The Carpenter’s Daughter

 

Over the phone, I don’t hear
the table saw or the air compressor,
but imagine him sanding
the corner of a dove-tailed door.
You come from a long line of nerves,
he says to me, maybe kicking
the roots of a white oak,
throwing Polly a scrap of pine.
He reminds me that Mammaw
couldn’t sleep with the moon
in her room.
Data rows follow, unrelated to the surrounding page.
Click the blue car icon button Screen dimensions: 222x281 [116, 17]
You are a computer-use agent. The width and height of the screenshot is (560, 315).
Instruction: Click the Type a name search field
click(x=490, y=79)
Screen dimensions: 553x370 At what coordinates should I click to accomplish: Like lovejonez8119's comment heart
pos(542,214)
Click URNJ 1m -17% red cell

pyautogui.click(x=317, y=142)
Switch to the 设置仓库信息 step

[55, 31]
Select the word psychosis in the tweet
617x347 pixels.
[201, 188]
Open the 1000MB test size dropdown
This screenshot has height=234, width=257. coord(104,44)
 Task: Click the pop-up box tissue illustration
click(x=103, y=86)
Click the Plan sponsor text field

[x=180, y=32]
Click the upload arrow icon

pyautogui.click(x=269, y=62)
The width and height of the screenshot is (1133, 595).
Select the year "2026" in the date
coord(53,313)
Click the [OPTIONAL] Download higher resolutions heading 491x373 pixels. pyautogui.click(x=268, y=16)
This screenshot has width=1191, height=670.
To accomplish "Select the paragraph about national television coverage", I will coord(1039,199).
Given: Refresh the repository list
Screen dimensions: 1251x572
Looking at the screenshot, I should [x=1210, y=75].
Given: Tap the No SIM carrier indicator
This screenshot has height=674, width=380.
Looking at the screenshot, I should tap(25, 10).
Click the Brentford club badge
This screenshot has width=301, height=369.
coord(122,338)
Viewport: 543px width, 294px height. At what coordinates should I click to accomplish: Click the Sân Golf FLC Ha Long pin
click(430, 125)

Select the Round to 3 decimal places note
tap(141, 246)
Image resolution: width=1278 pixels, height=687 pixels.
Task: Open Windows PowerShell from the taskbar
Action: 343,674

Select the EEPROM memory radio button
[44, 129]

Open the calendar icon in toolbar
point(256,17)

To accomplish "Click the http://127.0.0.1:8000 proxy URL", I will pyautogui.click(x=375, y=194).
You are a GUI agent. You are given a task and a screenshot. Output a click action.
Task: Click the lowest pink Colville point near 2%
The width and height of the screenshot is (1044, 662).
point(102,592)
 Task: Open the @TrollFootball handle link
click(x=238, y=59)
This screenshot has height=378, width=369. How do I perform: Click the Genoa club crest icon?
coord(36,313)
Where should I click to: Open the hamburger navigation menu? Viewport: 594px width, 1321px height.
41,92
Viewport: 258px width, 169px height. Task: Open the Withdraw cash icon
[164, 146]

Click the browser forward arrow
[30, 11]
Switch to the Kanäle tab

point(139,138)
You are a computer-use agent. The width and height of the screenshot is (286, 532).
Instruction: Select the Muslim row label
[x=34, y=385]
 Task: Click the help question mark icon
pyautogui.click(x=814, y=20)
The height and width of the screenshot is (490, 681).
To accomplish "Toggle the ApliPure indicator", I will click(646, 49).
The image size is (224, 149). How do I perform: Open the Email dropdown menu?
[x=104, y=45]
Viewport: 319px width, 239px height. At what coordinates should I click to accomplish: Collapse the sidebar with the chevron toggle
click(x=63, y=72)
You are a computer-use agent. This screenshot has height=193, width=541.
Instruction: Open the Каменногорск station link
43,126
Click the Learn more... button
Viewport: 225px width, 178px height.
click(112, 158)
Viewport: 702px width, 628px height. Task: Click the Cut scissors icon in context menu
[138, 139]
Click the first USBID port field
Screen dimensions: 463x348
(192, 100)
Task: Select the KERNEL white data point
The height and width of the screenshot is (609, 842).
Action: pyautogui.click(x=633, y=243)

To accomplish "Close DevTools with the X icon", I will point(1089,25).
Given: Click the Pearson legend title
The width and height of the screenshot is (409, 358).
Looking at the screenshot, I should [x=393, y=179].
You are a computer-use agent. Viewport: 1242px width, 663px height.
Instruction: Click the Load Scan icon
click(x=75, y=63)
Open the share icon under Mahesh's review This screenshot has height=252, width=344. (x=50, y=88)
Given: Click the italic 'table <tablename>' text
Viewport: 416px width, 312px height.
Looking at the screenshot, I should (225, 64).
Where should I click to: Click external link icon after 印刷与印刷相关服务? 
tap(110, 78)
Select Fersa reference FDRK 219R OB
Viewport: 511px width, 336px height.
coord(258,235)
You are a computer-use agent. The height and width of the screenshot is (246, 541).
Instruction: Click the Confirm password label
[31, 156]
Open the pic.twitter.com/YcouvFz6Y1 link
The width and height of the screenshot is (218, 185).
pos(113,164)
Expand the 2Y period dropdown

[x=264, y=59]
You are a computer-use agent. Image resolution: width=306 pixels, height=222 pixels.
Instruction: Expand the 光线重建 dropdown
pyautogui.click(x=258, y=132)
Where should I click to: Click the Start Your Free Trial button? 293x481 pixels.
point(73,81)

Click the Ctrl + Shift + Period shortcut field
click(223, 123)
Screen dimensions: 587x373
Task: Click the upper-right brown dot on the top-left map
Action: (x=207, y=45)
She’d flatten
card-board boxes, tape them tight
around the pane to make night black
again like the moon was some kind of mistake.
I tell him I’m three hundred miles away,
that the horizon’s bone-thin arms
wrap me like her moth-eaten quilt
I keep carrying into winter.
He never tells me how life might look
beyond his shop doors
past a field of rotated grain
and loose leaves. He stands on
a quarter-inch of dried sawdust
and wood glue, the stuff I’d spread
on my small hands, let dry and peel away
like I was one thin layer from being found.


Corrie Lynn White‘s poetry has been published in Mid-American Review, New Ohio Review, Best New Poets, and Mississippi Review. Her nonfiction has recently appeared in Chattahoochee Review. In 2013, she earned an MFA from UNC Greensboro, and she now lives and teaches in Chattanooga, Tennessee.